**TASK INPUT**:
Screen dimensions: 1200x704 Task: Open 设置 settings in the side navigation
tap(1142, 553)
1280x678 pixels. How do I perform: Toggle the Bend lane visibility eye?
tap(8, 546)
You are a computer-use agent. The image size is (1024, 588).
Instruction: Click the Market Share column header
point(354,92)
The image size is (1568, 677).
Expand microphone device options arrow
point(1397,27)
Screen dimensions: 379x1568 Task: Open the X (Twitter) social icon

**EXERCISE TASK**: Copy out every line of the records above, requests included, and multiply each coordinate in the answers by 0.85, rounding to the nearest whole number with halves rounded up.

**FINAL RESULT**:
Screen dimensions: 1200x704 Task: Open 设置 settings in the side navigation
tap(971, 470)
1280x678 pixels. How do I perform: Toggle the Bend lane visibility eye?
tap(7, 464)
You are a computer-use agent. The image size is (1024, 588).
Instruction: Click the Market Share column header
point(301,78)
The image size is (1568, 677).
Expand microphone device options arrow
point(1187,23)
Screen dimensions: 379x1568 Task: Open the X (Twitter) social icon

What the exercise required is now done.